A tort is a wrongful act that causes someone else to suffer harm. Most of the time, the person who committed the act did so unintentionally, and it is considered negligence. But when the person that acted wrongful intended to do so, his behavior may be considered an intentional tort.
Common Intentional Torts
Many intentional torts are relatively common, including:
- Battery – the legal term for striking someone. This covers a range of activities, from punching someone in the face to firing bullets into his body with a gun.
- Assault – an attempted battery, or threatening to injury someone, although no actual battery takes place.
- False imprisonment – restricting another person’s movement against their will, with two exceptions: police privilege and shopkeeper’s
- Intentional infliction of emotional distress – engaging in outrageous or extreme conduct with the intent of frightening someone else, and causing severe emotional distress or bodily harm.
- Fraud – the legal term for lying. Plaintiff must prove that defendant knew four things: 1) that he was lying, 2) that the plaintiff would believe him, 3) that the plaintiff would rely on the false statement, and 4) that the plaintiff would be harmed by this reliance.

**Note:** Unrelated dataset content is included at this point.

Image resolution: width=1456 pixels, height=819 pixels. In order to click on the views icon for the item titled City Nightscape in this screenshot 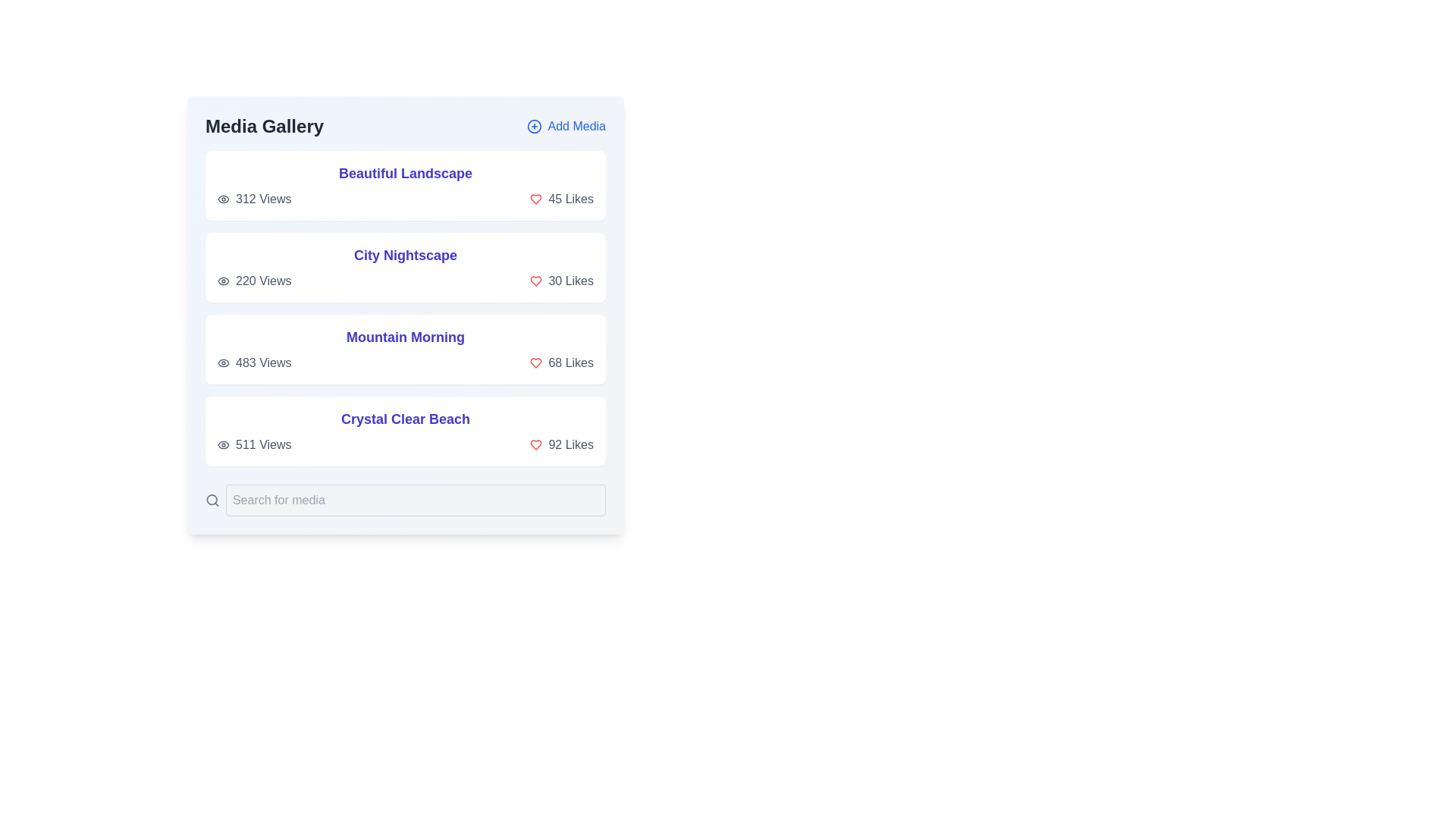, I will do `click(222, 281)`.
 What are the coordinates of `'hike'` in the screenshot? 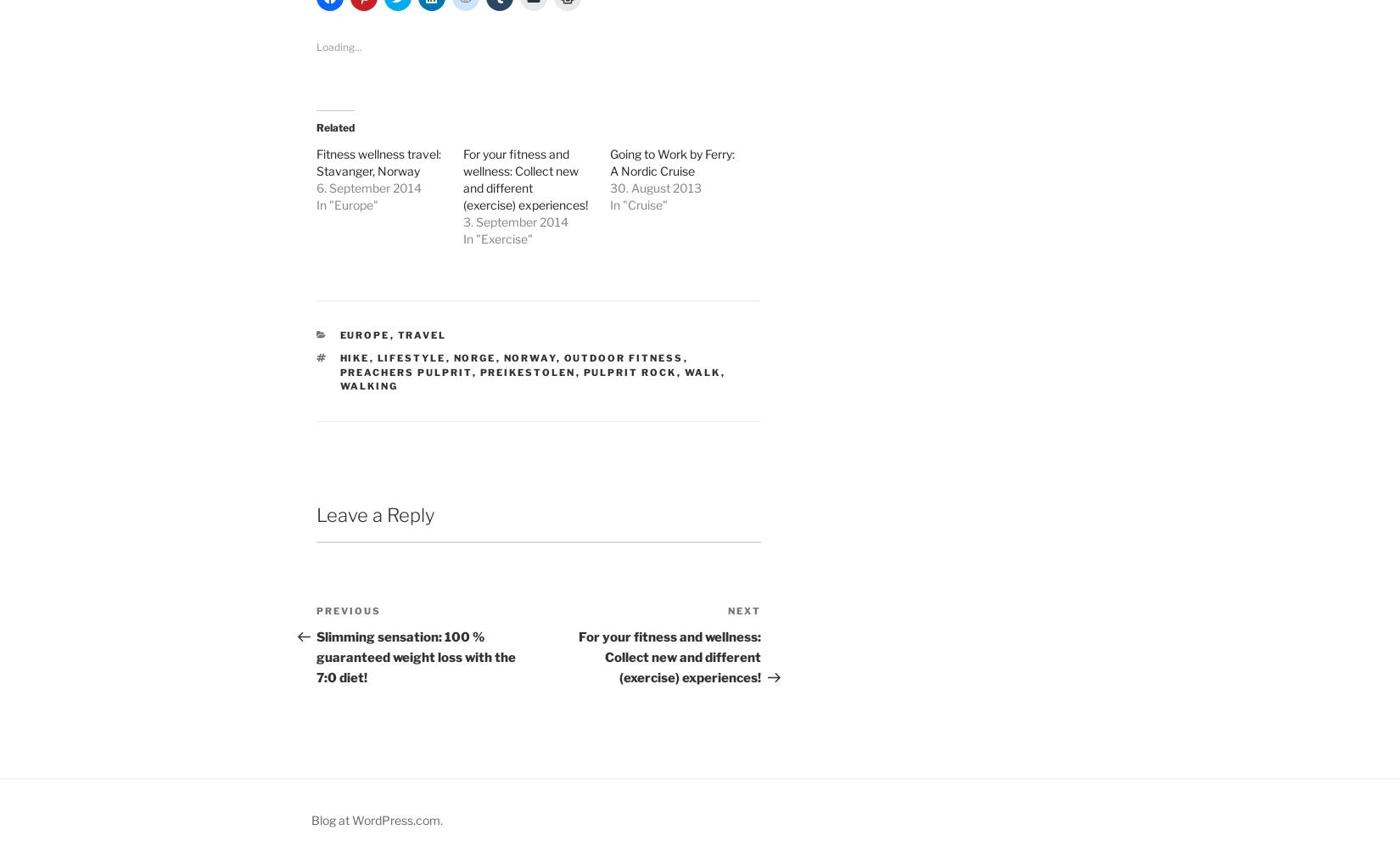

- Defamation – causing harm by saying something false about someone else, including written statements (libel) as well as spoken (slander).
- Invasion of privacy – four types: invasion of solitude; public disclosure of private facts; false light; and appropriation.
- Trespass – using someone’s land or personal property without permission.
- Conversion – taking someone else’s property and “converting” it into their own – also known as stealing.
Some intentional torts are also considered crimes, although the difference between them is important. A tort can result in a civil suit for monetary damages, while a crime involves criminal proceedings brought by the state and can lead to fines and jail or prison time.